From: Alexey Kardashevskiy <aik@ozlabs.ru>
To: Paolo Bonzini <pbonzini@redhat.com>
Cc: Anthony Liguori <aliguori@us.ibm.com>,
"Michael S . Tsirkin" <mst@redhat.com>,
qemu-devel@nongnu.org,
Alex Williamson <alex.williamson@redhat.com>,
David Gibson <david@gibson.dropbear.id.au>
Subject: Re: [Qemu-devel] [PATCH v2] pci: Introduce helper to retrieve a PCI device's DMA address space
Date: Fri, 09 Aug 2013 21:21:49 +1000 [thread overview]
Message-ID: <5204D0CD.8050400@ozlabs.ru> (raw)
In-Reply-To: <5204CD80.7000409@redhat.com>
On 08/09/2013 09:07 PM, Paolo Bonzini wrote:
> Il 09/08/2013 12:58, Alexey Kardashevskiy ha scritto:
>> On 08/09/2013 08:19 PM, Paolo Bonzini wrote:
>>> Il 09/08/2013 12:13, Alexey Kardashevskiy ha scritto:
>>>> On 08/09/2013 07:53 PM, Paolo Bonzini wrote:
>>>>> Il 09/08/2013 11:48, Alexey Kardashevskiy ha scritto:
>>>>>> On 08/09/2013 07:40 PM, Paolo Bonzini wrote:
>>>>>>> Il 09/08/2013 10:49, Alexey Kardashevskiy ha scritto:
>>>>>>>> A PCI device's DMA address space (possibly an IOMMU) is returned by a
>>>>>>>> method on the PCIBus. At the moment that only has one caller, so the
>>>>>>>> method is simply open coded. We'll need another caller for VFIO, so
>>>>>>>> this patch introduces a helper/wrapper function.
>>>>>>>>
>>>>>>>> Signed-off-by: David Gibson <david@gibson.dropbear.id.au>
>>>>>>>> [aik: added inheritance from parent if iommu is not set for the current bus]

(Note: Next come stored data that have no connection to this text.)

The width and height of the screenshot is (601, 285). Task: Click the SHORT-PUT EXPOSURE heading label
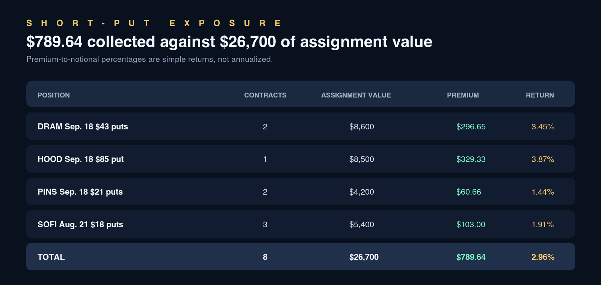[x=154, y=23]
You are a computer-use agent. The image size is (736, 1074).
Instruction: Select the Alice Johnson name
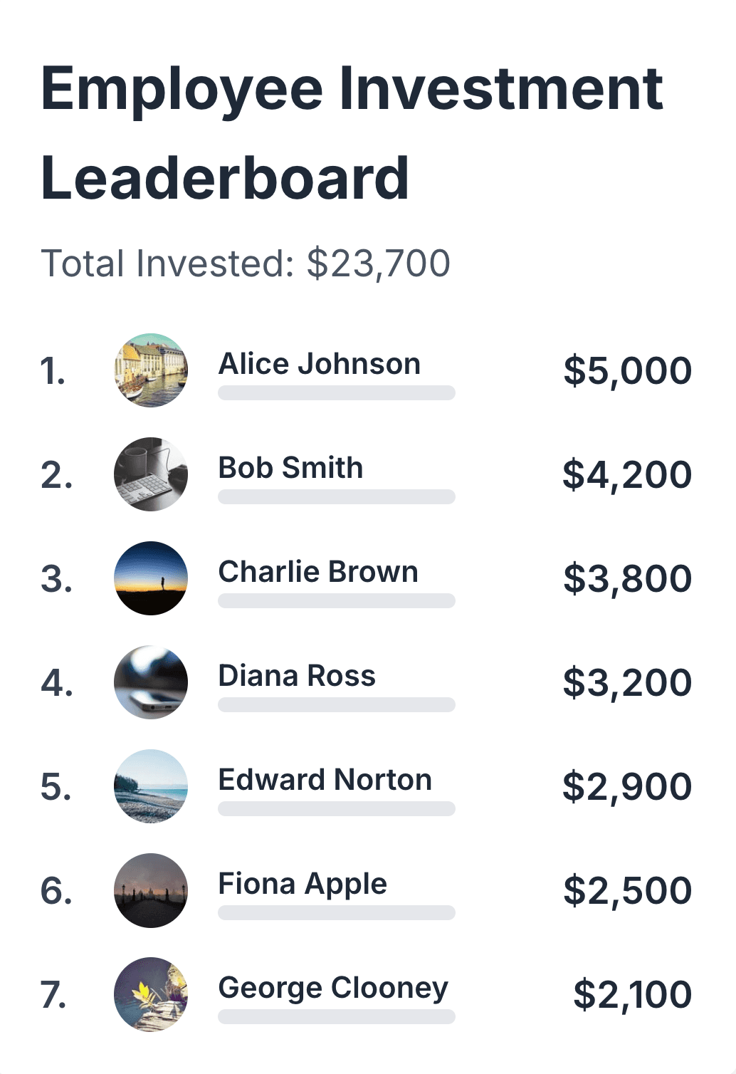pos(320,364)
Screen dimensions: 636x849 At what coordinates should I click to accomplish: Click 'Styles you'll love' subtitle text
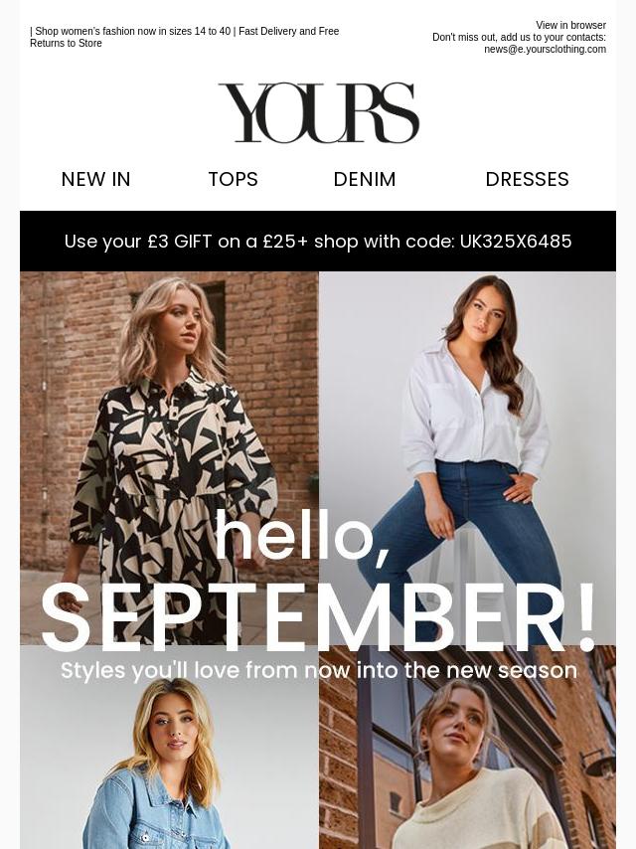319,670
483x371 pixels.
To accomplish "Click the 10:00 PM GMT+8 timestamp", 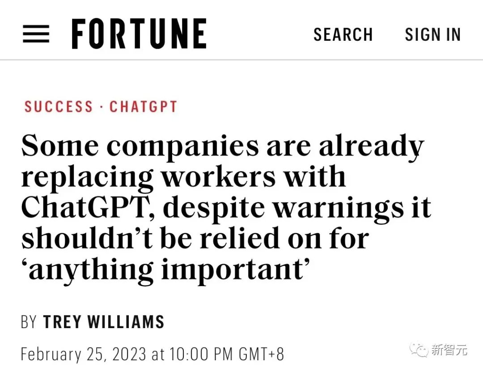I will (226, 354).
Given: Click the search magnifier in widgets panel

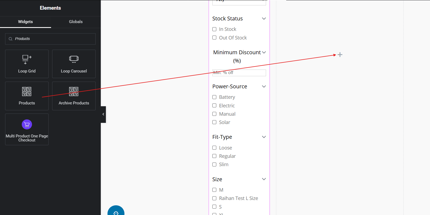Looking at the screenshot, I should click(10, 39).
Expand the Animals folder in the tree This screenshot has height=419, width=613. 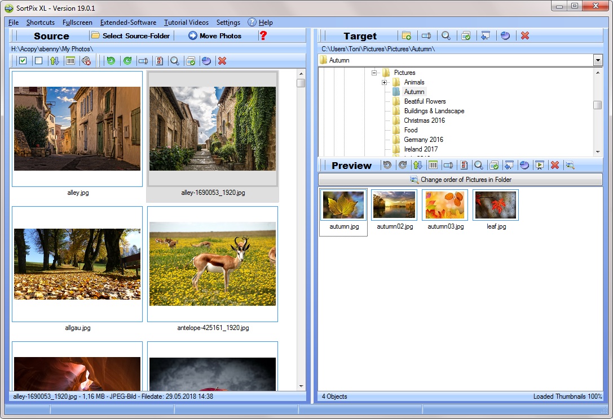point(384,82)
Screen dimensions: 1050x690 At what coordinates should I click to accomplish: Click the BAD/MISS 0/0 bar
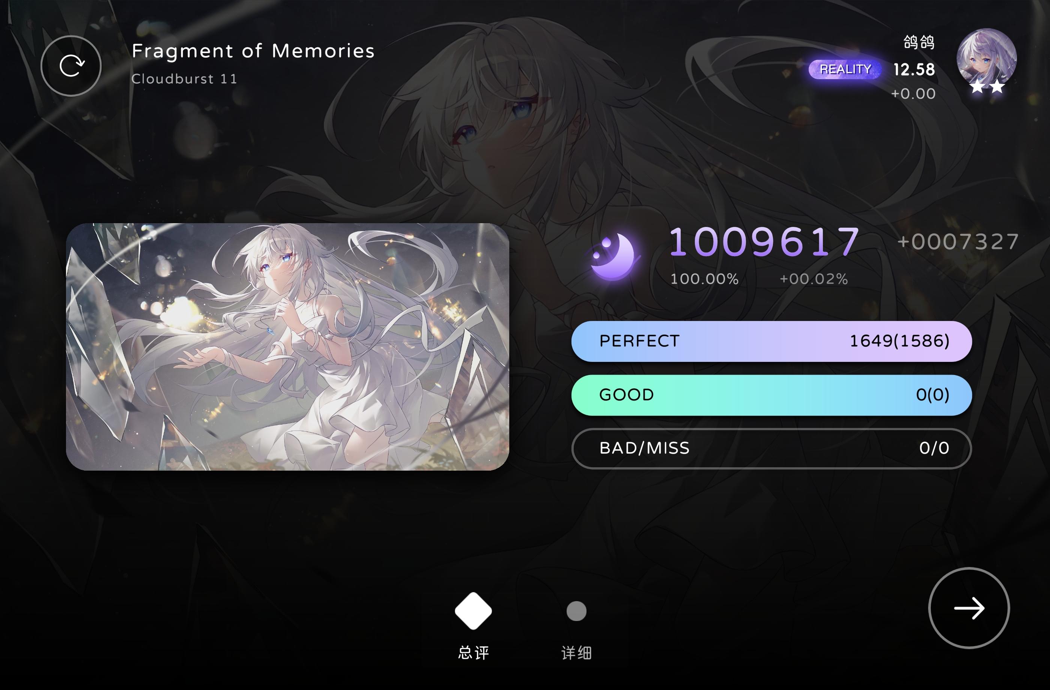point(771,448)
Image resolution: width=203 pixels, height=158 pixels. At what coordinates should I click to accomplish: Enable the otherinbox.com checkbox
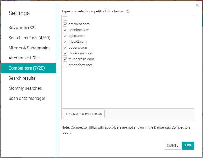(x=65, y=65)
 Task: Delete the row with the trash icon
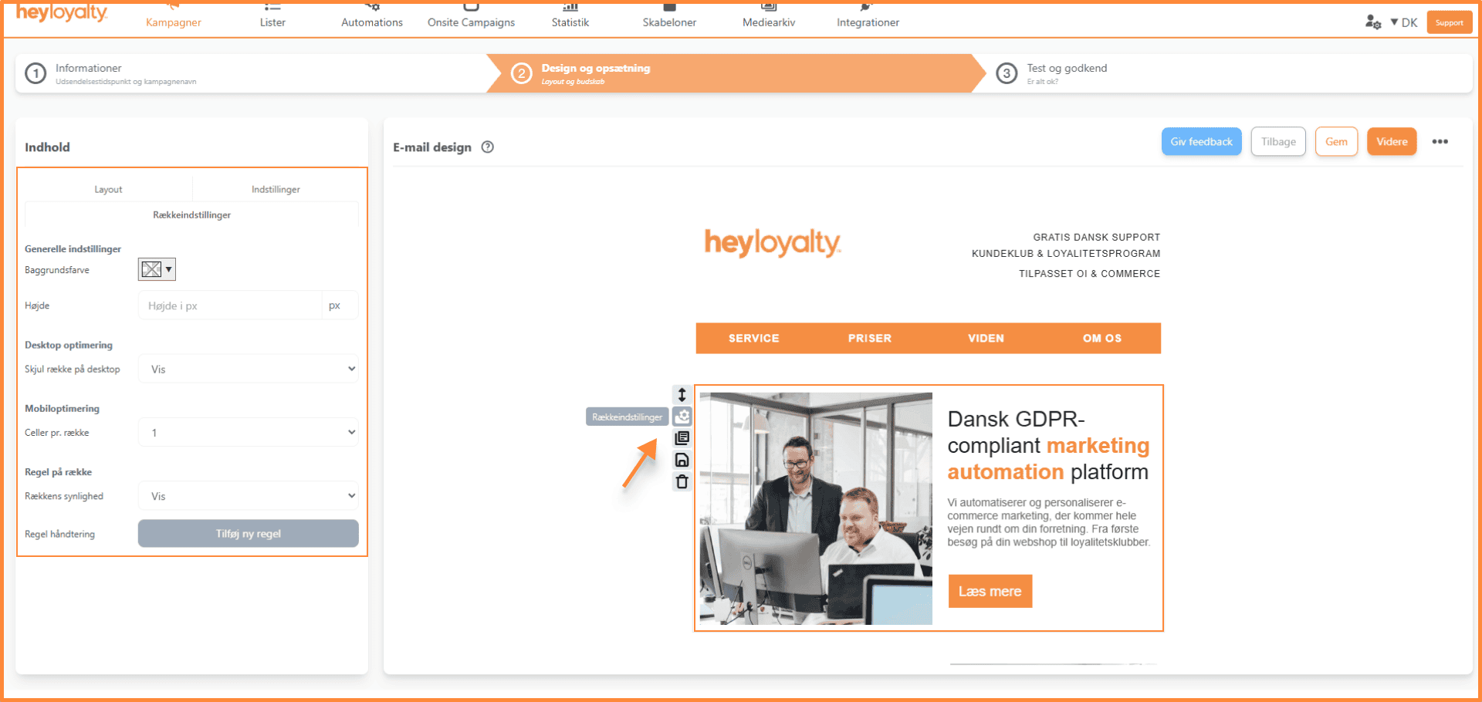[x=682, y=482]

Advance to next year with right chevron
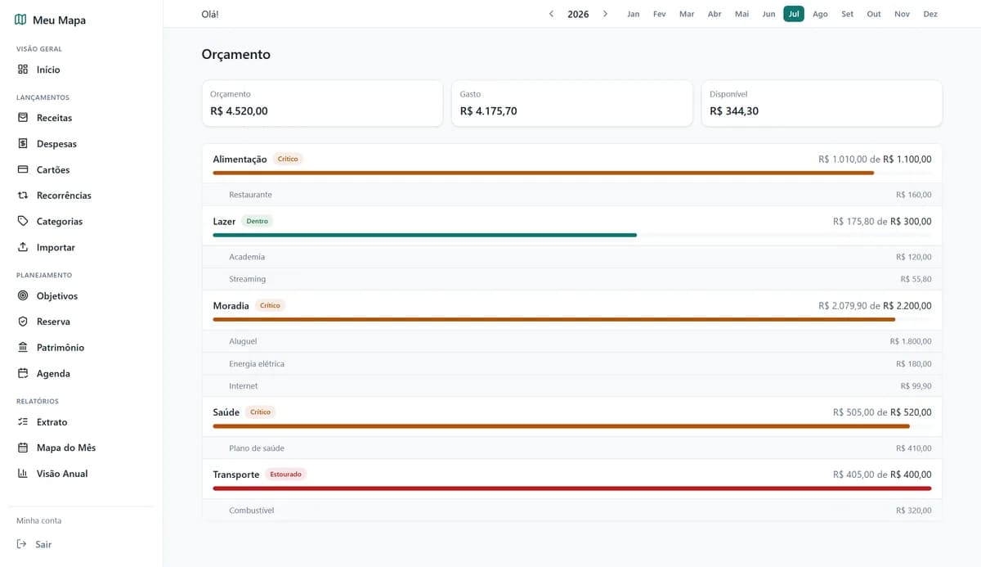605,14
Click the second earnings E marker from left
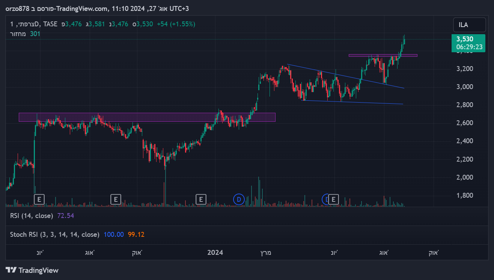The image size is (494, 280). [x=116, y=199]
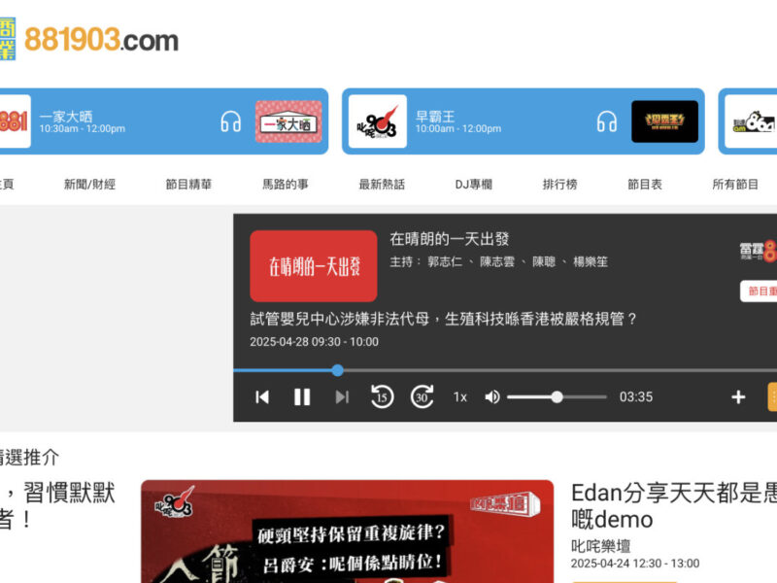The image size is (777, 583).
Task: Go to the 排行榜 section
Action: click(x=559, y=184)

>>>>>>>> Signed-off-by: Alexey Kardashevskiy <aik@ozlabs.ru>
>>>>>>>>
>>>>>>>> ---
>>>>>>>> Changes:
>>>>>>>> v2:
>>>>>>>> * added inheritance, needed for a pci-bridge on spapr-ppc64
>>>>>>>> * pci_iommu_as renamed to pci_device_iommu_address_space
>>>>>>>> ---
>>>>>>>> hw/pci/pci.c | 22 ++++++++++++++++------
>>>>>>>> include/hw/pci/pci.h | 1 +
>>>>>>>> 2 files changed, 17 insertions(+), 6 deletions(-)
>>>>>>>>
>>>>>>>> diff --git a/hw/pci/pci.c b/hw/pci/pci.c
>>>>>>>> index 4c004f5..0072b54 100644
>>>>>>>> --- a/hw/pci/pci.c
>>>>>>>> +++ b/hw/pci/pci.c
>>>>>>>> @@ -812,12 +812,7 @@ static PCIDevice *do_pci_register_device(PCIDevice *pci_dev, PCIBus *bus,
>>>>>>>> }
>>>>>>>>
>>>>>>>> pci_dev->bus = bus;
>>>>>>>> - if (bus->iommu_fn) {
>>>>>>>> - dma_as = bus->iommu_fn(bus, bus->iommu_opaque, devfn);
>>>>>>>> - } else {
>>>>>>>> - /* FIXME: inherit memory region from bus creator */
>>>>>>>> - dma_as = &address_space_memory;
>>>>>>>> - }
>>>>>>>> + dma_as = pci_device_iommu_address_space(pci_dev);
>>>>>>>>
>>>>>>>> memory_region_init_alias(&pci_dev->bus_master_enable_region,
>>>>>>>> OBJECT(pci_dev), "bus master",
>>>>>>>> @@ -2239,6 +2234,21 @@ static void pci_device_class_init(ObjectClass *klass, void *data)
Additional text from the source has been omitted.